I have entitlement issues. I’ve been that way for most of my life. In certain situations I feel like I should be right, no matter what the circumstances or the surroundings. After all, the world revolves around me, right?
I remember one specific time when our family was leaving the house and I asked which car we would be taking and then hurriedly went to sit in the front seat of our 1985 burnt orange Chevy Cavalier wagon (which later became my first car). As our family came out of the house they all got in the other car. I threw a fit. I was entitled to that front seat, I had gone through the proper channels and I was not moving.
Even though I wasn’t moving, they were, and the other car and left me. Eventually I got out of the car, tried to get in the front door, and ended up sitting on the porch swing unsure of how long I would be there alone. I pouted and cried and finally after about 10 hours (or maybe 10 minutes) my family came back and I gladly climbed into the car with them.
My entitlement taught me a valuable lesson in putting others first, in sacrificially serving, and in making sure that I lived like Jesus said “Look not only to your own needs, but also the needs of others.”
At least one would hope that it taught me that lesson.
I have dealt with entitlement issues my entire life. Even today there are times when I find myself entitled to certain perks and rewards. I think that I am special, different, and sometimes even better.

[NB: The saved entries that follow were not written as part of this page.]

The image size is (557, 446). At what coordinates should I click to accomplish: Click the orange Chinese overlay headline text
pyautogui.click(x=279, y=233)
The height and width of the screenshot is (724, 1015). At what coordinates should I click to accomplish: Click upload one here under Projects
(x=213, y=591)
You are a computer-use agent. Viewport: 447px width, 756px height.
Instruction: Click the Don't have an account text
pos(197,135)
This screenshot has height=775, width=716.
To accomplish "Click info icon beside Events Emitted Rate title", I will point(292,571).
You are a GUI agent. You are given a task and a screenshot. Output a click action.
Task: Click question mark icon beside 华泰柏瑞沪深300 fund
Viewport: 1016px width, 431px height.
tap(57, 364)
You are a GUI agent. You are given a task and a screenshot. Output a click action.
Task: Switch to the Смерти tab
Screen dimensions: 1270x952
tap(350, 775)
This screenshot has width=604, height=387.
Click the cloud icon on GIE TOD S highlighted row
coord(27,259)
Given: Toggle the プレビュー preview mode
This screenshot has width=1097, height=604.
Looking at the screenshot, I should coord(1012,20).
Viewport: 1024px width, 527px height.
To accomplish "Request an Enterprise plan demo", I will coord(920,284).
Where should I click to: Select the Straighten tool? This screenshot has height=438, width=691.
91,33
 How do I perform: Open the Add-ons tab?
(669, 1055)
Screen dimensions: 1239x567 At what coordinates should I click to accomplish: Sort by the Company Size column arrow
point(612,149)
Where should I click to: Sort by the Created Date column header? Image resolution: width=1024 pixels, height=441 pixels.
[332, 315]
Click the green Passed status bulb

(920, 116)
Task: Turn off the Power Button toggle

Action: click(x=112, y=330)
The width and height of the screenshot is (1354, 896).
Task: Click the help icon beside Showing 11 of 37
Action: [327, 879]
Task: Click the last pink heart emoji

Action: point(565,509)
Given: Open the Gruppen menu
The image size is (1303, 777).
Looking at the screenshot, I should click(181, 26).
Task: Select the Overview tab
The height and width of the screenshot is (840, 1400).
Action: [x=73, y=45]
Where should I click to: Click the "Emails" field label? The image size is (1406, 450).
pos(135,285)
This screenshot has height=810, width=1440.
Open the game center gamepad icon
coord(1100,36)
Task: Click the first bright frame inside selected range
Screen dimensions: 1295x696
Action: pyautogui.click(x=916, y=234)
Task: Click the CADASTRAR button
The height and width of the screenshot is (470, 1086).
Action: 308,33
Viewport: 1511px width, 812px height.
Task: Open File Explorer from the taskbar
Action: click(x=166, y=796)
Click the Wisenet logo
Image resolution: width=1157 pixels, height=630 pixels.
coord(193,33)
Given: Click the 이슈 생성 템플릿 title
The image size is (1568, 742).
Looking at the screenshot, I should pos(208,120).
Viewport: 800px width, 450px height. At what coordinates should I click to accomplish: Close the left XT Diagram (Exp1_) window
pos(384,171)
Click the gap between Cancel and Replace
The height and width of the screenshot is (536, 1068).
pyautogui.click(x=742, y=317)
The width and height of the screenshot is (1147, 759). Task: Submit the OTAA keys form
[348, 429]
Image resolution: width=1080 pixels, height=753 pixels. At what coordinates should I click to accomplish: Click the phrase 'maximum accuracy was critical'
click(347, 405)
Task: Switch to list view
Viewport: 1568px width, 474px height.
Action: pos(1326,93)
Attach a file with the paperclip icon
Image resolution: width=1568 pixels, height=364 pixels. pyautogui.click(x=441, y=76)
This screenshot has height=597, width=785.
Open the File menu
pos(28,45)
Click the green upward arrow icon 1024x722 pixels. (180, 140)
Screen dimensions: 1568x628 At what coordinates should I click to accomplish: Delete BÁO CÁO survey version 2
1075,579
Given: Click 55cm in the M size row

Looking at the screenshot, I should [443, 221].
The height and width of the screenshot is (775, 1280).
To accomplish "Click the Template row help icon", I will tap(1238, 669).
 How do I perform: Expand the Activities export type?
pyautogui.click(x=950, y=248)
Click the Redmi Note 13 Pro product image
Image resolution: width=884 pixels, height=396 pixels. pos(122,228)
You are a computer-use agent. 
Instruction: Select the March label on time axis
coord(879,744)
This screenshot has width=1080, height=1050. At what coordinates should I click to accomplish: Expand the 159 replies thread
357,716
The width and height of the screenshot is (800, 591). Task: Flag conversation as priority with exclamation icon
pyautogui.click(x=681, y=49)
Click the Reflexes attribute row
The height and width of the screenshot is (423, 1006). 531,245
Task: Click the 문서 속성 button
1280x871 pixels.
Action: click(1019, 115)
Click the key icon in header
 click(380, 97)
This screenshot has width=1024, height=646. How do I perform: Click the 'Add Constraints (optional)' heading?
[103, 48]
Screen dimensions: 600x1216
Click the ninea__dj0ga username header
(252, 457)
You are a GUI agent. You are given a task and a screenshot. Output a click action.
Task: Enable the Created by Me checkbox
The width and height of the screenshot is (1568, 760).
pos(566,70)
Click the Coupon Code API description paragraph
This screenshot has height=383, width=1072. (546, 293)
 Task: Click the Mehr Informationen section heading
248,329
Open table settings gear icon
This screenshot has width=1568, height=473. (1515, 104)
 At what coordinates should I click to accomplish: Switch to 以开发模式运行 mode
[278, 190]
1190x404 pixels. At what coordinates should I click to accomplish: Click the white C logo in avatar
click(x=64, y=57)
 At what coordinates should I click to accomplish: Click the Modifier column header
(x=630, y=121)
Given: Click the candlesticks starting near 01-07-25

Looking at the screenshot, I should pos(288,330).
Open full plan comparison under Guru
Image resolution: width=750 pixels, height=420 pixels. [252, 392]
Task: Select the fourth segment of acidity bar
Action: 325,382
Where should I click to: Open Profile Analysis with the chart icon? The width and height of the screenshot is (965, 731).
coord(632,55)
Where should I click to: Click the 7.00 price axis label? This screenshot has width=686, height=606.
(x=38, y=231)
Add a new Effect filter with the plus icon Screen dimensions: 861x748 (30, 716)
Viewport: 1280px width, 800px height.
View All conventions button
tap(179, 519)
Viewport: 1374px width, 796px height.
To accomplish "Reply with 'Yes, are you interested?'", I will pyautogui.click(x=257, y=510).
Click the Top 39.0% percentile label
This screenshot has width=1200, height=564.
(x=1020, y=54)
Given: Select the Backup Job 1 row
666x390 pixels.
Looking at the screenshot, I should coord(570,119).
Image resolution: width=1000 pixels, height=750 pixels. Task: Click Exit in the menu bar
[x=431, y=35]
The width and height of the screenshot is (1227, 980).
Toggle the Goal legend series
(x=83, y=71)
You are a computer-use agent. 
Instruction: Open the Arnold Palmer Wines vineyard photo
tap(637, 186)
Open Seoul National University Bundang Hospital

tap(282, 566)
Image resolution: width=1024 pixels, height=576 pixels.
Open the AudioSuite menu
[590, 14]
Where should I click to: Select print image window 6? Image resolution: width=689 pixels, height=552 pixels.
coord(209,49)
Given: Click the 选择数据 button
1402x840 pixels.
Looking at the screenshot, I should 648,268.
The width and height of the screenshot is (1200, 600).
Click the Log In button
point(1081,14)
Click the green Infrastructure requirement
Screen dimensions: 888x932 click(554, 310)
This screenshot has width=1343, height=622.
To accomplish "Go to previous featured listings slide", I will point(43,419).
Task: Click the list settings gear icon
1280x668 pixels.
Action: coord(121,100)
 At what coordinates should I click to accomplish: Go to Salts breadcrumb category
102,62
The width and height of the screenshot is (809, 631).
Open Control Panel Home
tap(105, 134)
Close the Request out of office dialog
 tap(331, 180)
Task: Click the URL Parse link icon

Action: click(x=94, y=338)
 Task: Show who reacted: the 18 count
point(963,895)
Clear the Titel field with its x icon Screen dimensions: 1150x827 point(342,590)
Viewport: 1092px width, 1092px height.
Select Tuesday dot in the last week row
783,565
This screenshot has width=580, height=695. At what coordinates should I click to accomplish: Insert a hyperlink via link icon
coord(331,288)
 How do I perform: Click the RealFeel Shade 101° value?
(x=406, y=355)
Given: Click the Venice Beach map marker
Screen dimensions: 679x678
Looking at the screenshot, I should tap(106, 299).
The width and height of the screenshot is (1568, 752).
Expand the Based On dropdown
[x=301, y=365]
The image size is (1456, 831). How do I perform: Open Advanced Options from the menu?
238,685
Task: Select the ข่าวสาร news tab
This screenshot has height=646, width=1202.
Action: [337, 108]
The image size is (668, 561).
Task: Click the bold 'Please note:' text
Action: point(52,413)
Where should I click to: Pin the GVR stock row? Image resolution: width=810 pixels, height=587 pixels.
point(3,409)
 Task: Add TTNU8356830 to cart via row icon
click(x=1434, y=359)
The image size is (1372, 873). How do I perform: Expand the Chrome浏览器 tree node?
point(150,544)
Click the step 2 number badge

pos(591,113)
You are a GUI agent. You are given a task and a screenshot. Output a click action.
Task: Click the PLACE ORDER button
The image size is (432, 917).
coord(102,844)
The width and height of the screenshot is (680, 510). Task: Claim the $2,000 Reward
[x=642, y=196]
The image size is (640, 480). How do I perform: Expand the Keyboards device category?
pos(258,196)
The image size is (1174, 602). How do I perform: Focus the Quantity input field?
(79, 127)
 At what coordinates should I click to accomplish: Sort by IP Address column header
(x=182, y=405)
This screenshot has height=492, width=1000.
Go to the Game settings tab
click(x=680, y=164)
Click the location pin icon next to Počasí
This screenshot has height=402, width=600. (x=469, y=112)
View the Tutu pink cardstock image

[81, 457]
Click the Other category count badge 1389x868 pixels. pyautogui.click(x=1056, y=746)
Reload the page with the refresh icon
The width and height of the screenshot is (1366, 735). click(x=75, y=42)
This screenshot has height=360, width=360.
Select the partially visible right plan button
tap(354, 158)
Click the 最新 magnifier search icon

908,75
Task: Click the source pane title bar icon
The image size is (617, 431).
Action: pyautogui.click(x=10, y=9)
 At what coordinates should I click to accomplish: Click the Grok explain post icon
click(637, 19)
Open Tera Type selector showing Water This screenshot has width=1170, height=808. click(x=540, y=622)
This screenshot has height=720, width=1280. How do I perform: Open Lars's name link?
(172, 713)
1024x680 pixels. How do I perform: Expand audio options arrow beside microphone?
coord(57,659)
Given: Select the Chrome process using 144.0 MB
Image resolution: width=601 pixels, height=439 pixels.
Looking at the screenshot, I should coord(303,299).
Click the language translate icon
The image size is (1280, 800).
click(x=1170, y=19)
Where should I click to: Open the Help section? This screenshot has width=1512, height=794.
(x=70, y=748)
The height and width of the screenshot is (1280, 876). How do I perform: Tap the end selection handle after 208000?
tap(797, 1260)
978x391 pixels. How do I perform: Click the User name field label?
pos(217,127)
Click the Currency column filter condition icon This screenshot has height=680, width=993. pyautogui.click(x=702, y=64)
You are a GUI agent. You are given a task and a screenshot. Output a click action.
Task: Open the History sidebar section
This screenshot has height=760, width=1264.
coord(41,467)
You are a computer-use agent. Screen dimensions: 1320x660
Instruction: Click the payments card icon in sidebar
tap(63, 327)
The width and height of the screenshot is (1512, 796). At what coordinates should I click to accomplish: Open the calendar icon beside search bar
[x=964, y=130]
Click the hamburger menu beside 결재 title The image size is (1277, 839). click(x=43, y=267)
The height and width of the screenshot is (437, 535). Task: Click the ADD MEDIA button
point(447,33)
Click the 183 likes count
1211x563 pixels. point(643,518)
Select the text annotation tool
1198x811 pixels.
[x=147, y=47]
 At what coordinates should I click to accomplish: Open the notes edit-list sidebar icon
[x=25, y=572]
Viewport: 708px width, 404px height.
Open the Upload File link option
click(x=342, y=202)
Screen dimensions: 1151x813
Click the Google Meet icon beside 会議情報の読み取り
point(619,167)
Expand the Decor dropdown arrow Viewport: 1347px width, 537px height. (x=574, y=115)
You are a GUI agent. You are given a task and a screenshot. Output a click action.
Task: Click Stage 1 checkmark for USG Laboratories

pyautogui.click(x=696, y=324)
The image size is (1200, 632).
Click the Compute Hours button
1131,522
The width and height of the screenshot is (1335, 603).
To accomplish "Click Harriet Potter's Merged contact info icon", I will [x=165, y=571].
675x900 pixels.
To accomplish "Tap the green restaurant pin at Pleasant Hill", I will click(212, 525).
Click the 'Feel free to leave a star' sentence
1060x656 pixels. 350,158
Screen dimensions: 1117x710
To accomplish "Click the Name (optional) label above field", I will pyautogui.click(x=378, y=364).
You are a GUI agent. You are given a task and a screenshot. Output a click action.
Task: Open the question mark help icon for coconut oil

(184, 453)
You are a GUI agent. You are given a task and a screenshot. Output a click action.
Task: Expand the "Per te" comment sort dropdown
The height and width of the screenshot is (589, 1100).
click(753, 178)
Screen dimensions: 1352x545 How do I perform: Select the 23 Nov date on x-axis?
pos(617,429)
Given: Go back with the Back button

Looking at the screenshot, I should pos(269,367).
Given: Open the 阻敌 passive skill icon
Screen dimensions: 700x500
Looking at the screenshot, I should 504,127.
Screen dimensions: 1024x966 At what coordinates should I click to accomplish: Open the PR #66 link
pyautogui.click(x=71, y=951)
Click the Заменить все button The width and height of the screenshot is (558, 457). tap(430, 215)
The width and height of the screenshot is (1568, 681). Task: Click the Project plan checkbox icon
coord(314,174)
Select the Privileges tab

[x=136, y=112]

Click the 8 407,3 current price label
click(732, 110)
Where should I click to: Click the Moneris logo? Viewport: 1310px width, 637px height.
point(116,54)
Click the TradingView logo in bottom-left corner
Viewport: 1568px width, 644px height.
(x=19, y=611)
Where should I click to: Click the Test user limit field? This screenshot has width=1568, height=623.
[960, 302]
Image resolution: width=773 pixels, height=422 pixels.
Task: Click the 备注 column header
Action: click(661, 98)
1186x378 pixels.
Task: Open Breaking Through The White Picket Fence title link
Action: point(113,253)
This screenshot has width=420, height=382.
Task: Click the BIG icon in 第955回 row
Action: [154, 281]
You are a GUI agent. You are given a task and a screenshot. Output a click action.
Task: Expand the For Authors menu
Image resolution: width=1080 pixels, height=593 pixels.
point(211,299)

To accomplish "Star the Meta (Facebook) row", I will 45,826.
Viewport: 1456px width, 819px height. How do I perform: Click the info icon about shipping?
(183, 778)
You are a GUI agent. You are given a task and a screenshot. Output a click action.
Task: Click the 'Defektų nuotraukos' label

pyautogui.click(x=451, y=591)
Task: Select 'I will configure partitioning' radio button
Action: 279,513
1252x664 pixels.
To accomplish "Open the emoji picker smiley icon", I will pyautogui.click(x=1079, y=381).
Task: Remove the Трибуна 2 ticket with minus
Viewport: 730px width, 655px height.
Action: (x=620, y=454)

I find it when I walk into restaurants and complain that someone was seated before me, or when I pull my car out in front of someone because I think they should let me go first. I find it in my attitude toward people that look different than I do and in the way I avoid people because I don’t want to talk to them. Who am I to dare to think of myself that way?
My family went out to eat the other day and I observed a man blatantly live out his own entitlement. As we ate our meal I watched him complain, demand and make sure that the restaurant staff new he was there and he wanted served. At one point a vacuum was running and he put his hands over his ears to share his displeasure. He griped complained and made sure that he got the vacuum shut off so that he could eat his meal.
The older I get the more convinced I am that we point out flaws in others that we see in ourselves. As we left that restaurant I found myself flabbergasted by the man’s actions, I even complained about them to Robyn baffled at how a grown man could act like a child.
Then I realized that I do those same things in different ways all the time. I pray that God works that out of me. I pray that He works entitlement issues out of all of us.
As believers there is no room for us to live with entitlement. There is no clause that says we can put it on when the traffic is moving slow and we are in a hurry. Our lives are to be lived in such a way that the world sees our love and not our entitlement. We will have little witness in a world looking for character flaws if we live with entitlement on our sleeve.
What are some things that you feel entitled to?